[Opening DATA RECORDS section]

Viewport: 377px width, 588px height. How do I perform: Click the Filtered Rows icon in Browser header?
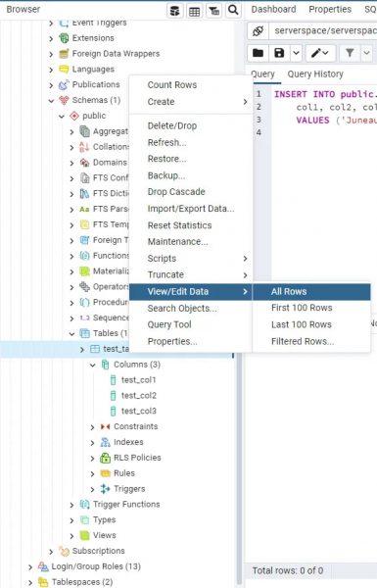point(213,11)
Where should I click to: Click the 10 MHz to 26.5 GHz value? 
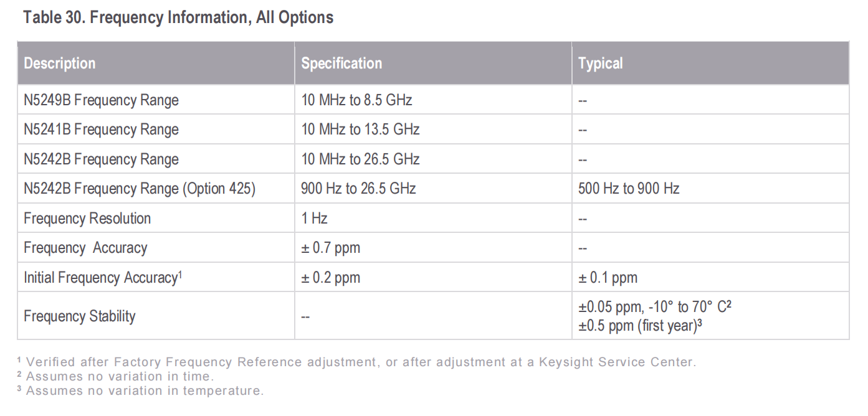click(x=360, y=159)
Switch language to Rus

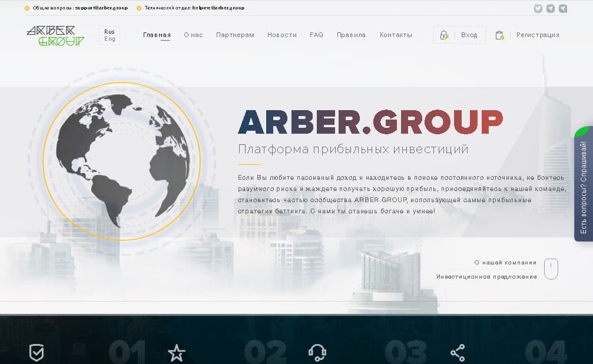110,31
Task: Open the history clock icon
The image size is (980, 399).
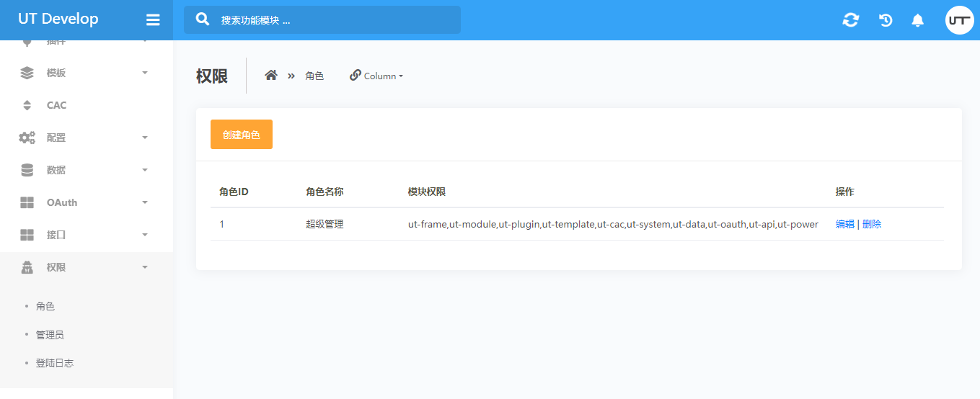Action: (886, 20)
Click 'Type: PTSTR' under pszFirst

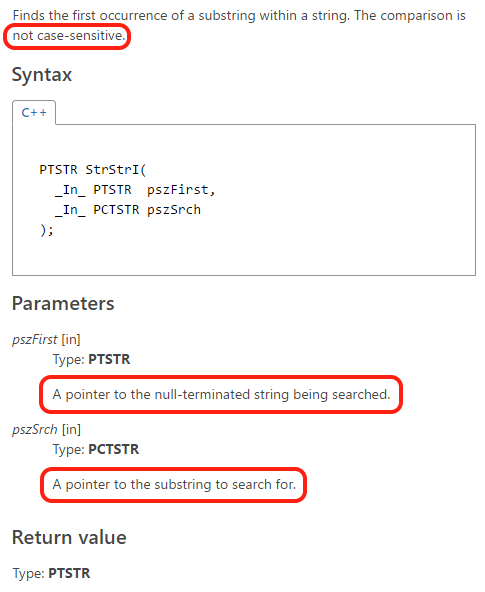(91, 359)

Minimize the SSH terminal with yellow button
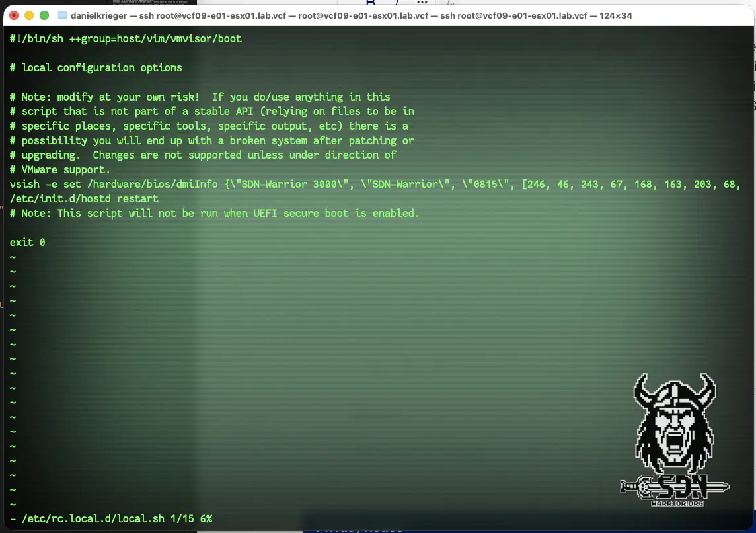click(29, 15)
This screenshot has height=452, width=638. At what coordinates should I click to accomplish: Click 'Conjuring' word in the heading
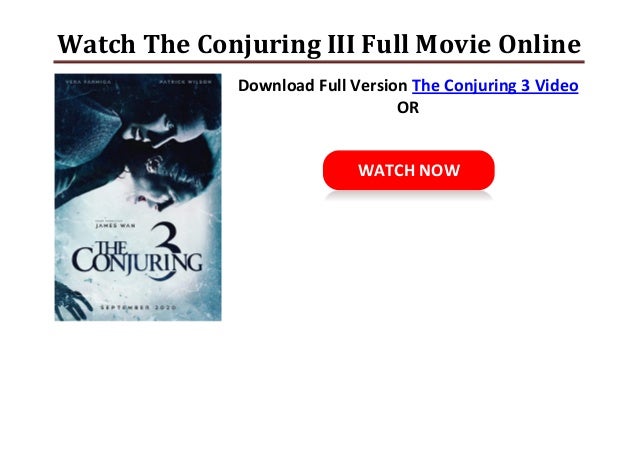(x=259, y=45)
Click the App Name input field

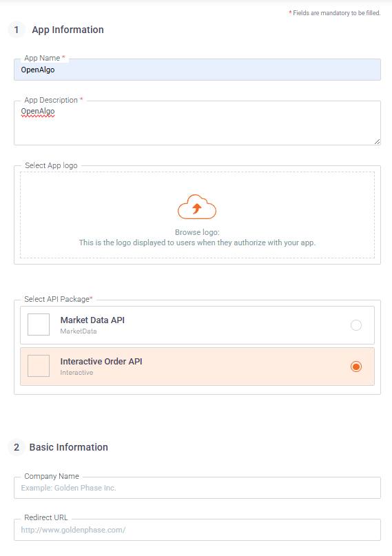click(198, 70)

[Closing DATA RECORDS section]

◆ EXERCISE REQUIREMENTS ◆
Each record above should be duplicated word for word, with no pictures included.

◆ ANSWER SECTION ◆
Viewport: 377px width, 588px height. How do I perform: Click the Filtered Rows icon in Browser header?
point(213,11)
Where should I click to: Click the 10 MHz to 26.5 GHz value? 
click(x=360, y=159)
Switch language to Rus

110,31
Task: Open the history clock icon
The image size is (980, 399).
Action: (886, 20)
Click 'Type: PTSTR' under pszFirst

(91, 359)

Minimize the SSH terminal with yellow button
click(29, 15)
This screenshot has height=452, width=638. At what coordinates should I click to accomplish: Click 'Conjuring' word in the heading
(x=259, y=45)
Click the App Name input field

click(198, 70)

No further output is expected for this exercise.